Привычным взглядом журналиста я окидываю кафе: внутри полумрак, который мягко подсвечен янтарными лампами Эдисона. Стены из кирпича — не того ровного, офисного, а старого, выщербленного временем, в котором застряли столетия. Молодой парень-бариста с аккуратной бородкой и волосами, стянутыми в пучок. На нем кожаный фартук, перепачканный мукой и кофейной пылью. Он не просто наливает напитки — он совершает ритуал, методично взбивая молоко, и звук пара кажется мне здесь самым громким в мире.
Пар из трубочки вырывается с ритмичным шипением — пш-ш-ш, пш-ш-ш — я начинаю считать.

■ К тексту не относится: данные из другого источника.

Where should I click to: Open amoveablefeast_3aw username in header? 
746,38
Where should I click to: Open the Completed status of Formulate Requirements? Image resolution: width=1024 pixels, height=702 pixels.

Раз-два-три. Раз-два-три. Останавливаю себя. Ты не дома. Ты в кафе. Перестань.
Он смотрит на меня с легким прищуром — видит мой помятый вид и сразу вешает ярлык: «очередной заблудившийся американец». В углу сидит пожилая пара, они делят на двоих один круассан и о чем-то шепчутся на французском. Женщина в мягком кашемировом кардигане улыбается, и на секунду мне становится тошно от её спокойствия. У окна — студентка в огромных наушниках, она так увлечена своим блокнотом, что не заметила бы и всадника апокалипсиса. Её ручка методично стучит по бумаге. Тук-тук-тук. Этот ритм сводит меня с ума.
Кроме шепота и пара, я слышу саму тишину этого здания. Оно старое, оно дышит. Где-то скрипнула половица. Глухо тикают настенные часы — звук похож на капающую воду в пустой ванной. Каждое их «тик» — это цент из моего гонорара, утекающий в никуда.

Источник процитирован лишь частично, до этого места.